Perelandra by C.S. Lewis
I read this book while touring Spain on the bus and in between taking shots of gorgeous olive tree hillsides. We did have a few days where we were riding the bus for 3-4 hour stretches to get to the south of Spain and back to Madrid, and that’s when a good chunk of my reading happened for this book. It’s a little more memorable than Out of the Silent Planet, because of Lewis’s cultural context. Let’s dig in.
C.S. Lewis the character goes to Dr. Ransom’s house and finds a coffin. He is instructed to help Ransom get in it, as this will be his mode of transportation to a new planet, Perelandra. Then he must go about his life and wait for a signal to come back and greet the coffin with Ransom in it. This he does, but the coffin is smashed up, and Ransom is bleeding on his heel. What ensues is the frame narrative of Ransom sharing his story with Lewis and Lewis sharing that story with us. Ransom encounters a woman on a series of floating islands, and her very innocence and love for the King makes her an Eve-like figure. Yet Dr. Weston is back and determined to ruin the Edenic experience through the woman. And thus we have an allegory for the fall of Man and the experience of salvation.
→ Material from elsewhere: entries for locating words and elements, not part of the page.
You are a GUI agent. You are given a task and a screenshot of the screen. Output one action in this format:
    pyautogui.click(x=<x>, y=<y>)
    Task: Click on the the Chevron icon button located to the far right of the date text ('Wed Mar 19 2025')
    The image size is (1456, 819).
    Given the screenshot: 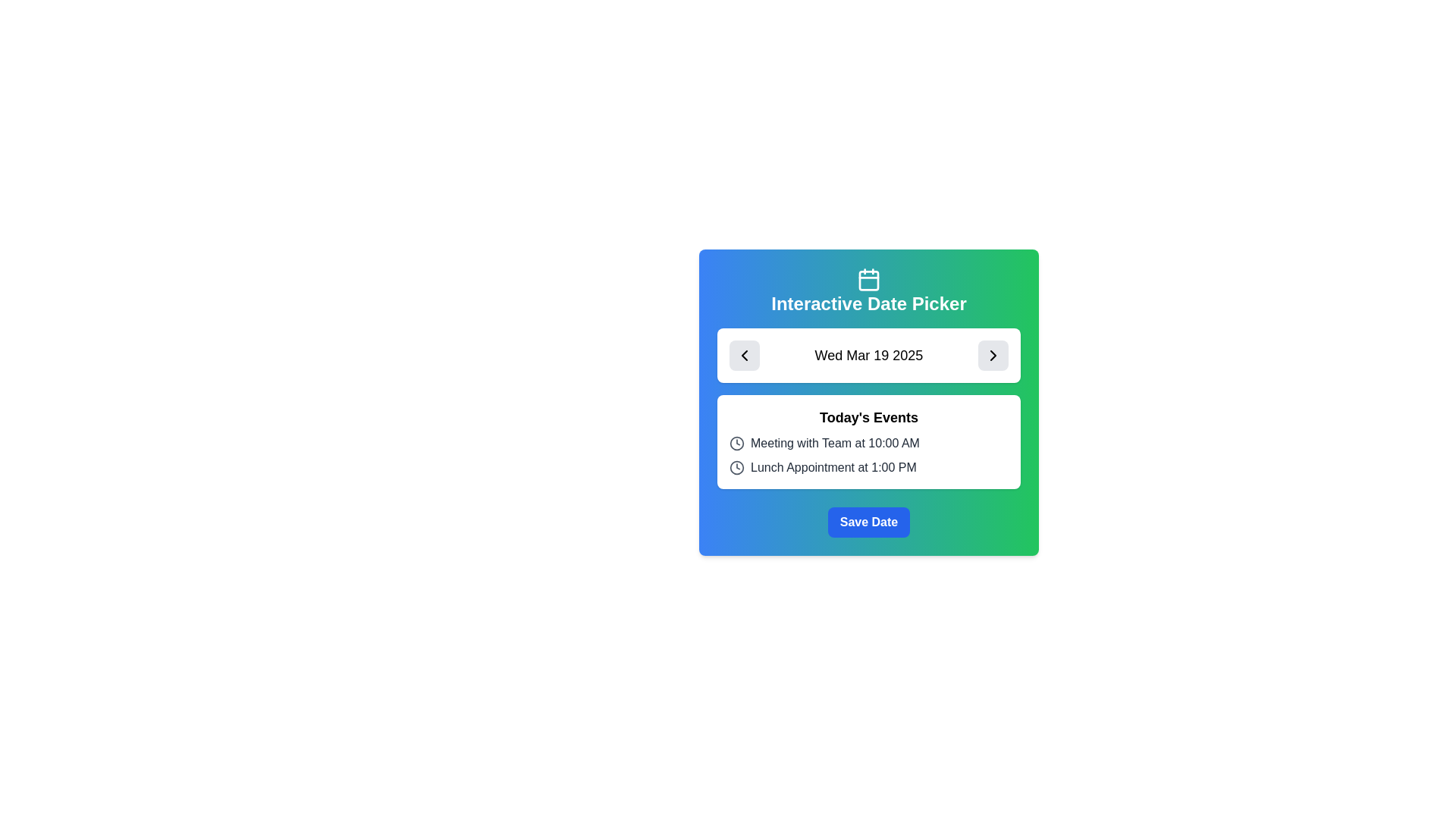 What is the action you would take?
    pyautogui.click(x=993, y=356)
    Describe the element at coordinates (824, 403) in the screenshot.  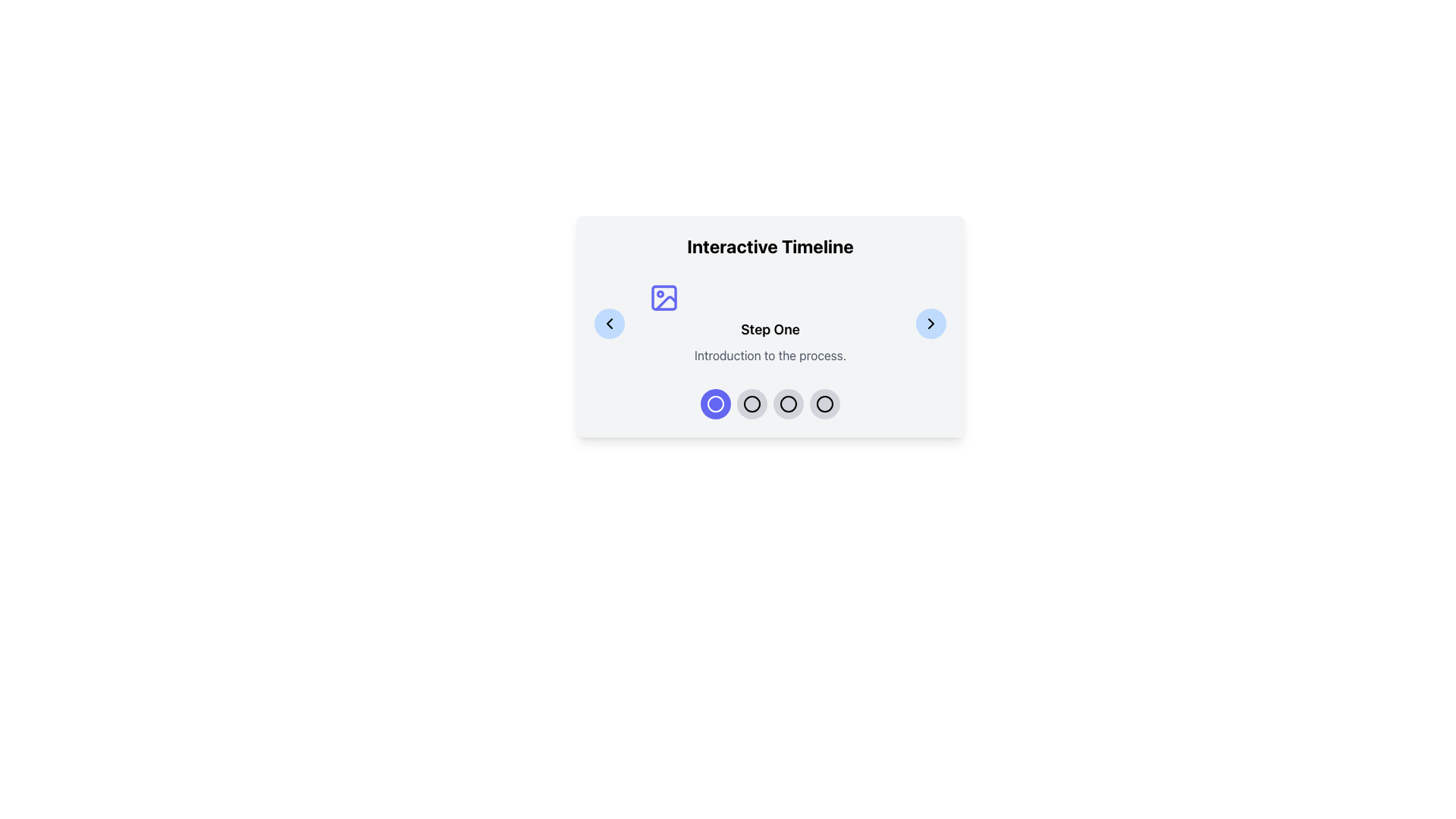
I see `the rightmost circular icon with a black outline and transparent inner background, located within a light-gray button at the bottom of the interactive timeline card` at that location.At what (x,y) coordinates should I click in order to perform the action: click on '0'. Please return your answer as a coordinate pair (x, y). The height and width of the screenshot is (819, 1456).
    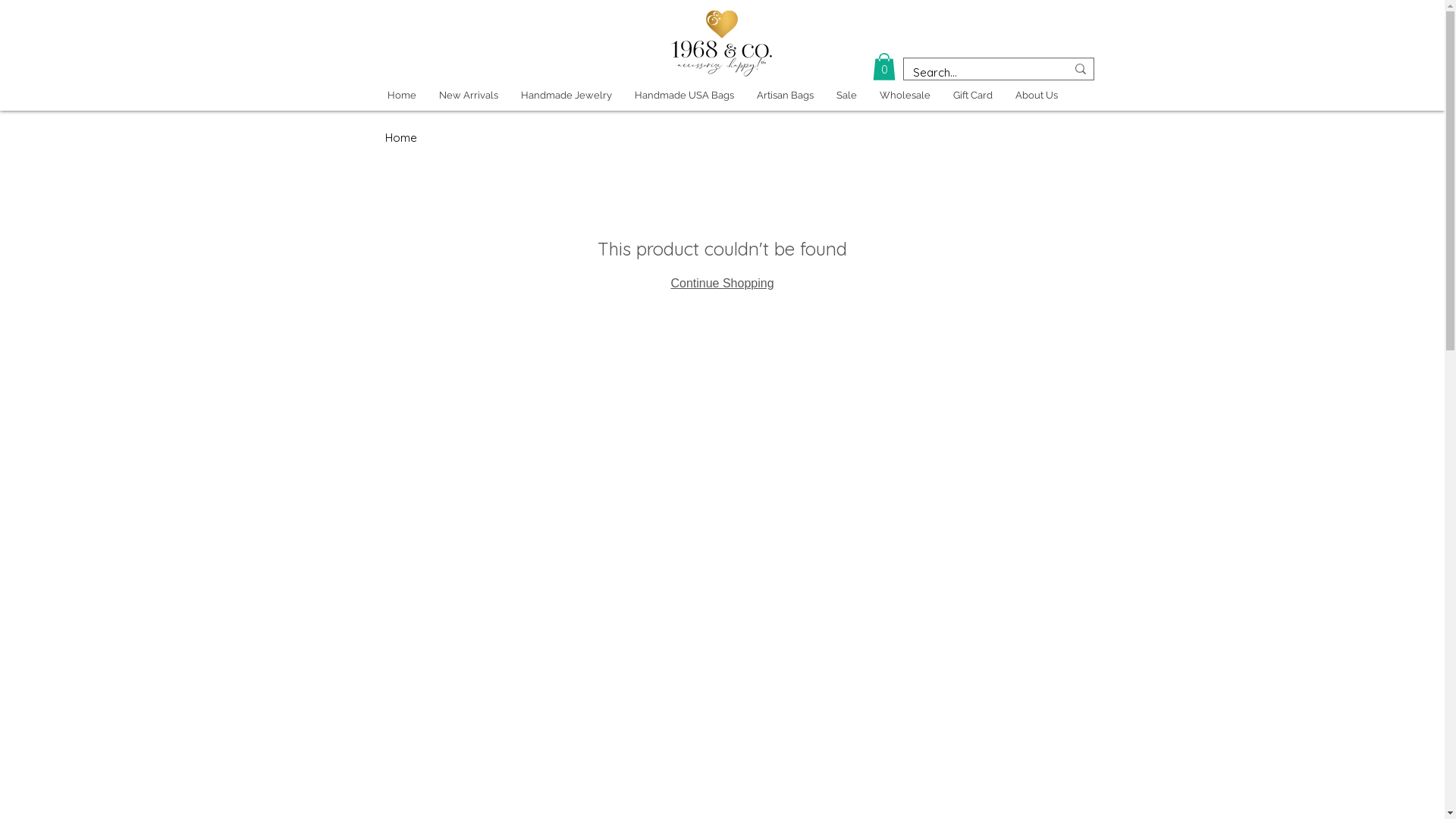
    Looking at the image, I should click on (872, 66).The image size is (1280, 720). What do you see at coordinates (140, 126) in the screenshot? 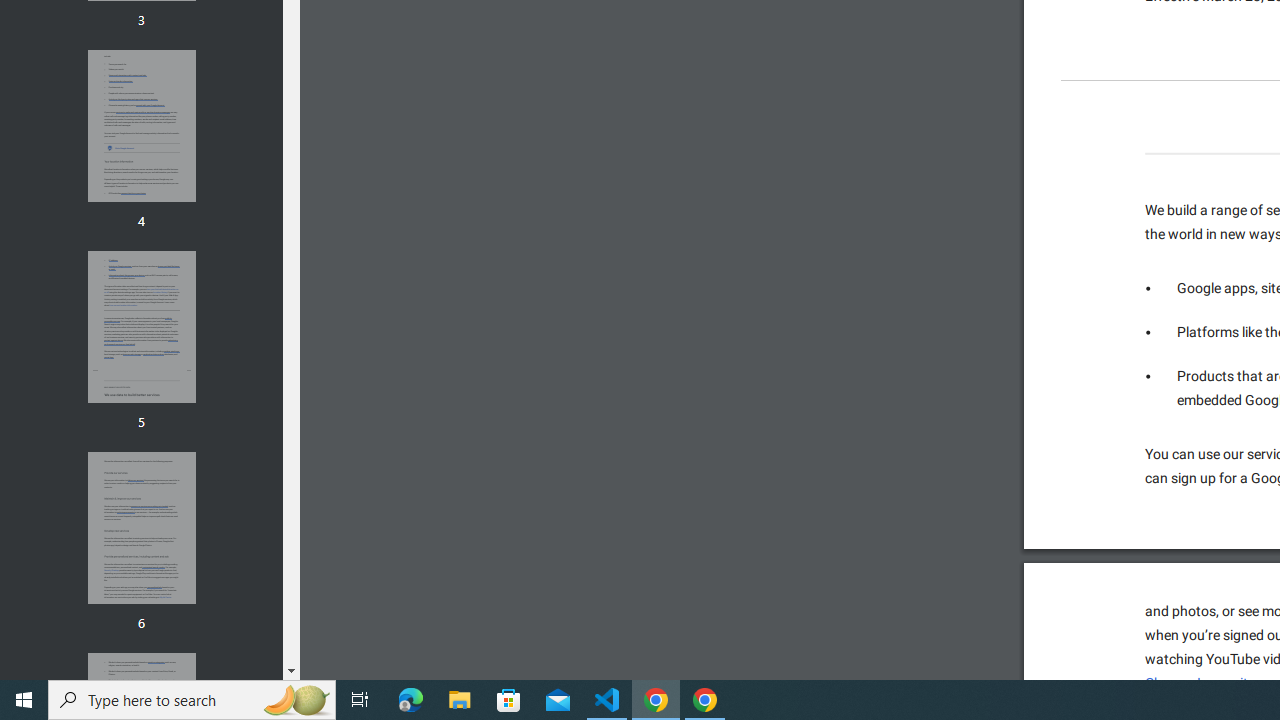
I see `'Thumbnail for page 4'` at bounding box center [140, 126].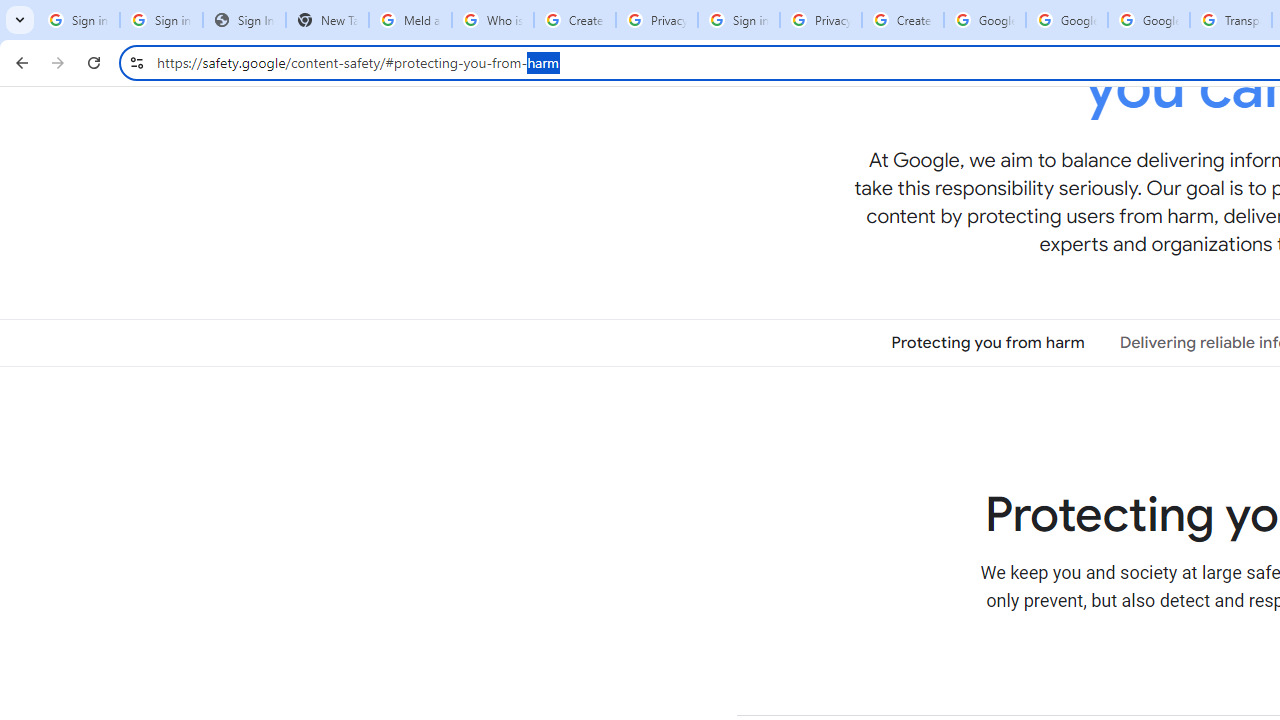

What stands out about this book for me was Lewis’s lack of experience with women as characters or nuanced individuals. I know the era in which he lived was terrible about women, and he himself inhabited a highly masculine world. That said, there is some cozy old-fashioned sexism that had me gnashing my teeth in frustration. As you do. This book is odd, but there’s a bit more cohesive plot, and the sexism will fill you with enough rage to continue reading. Fun!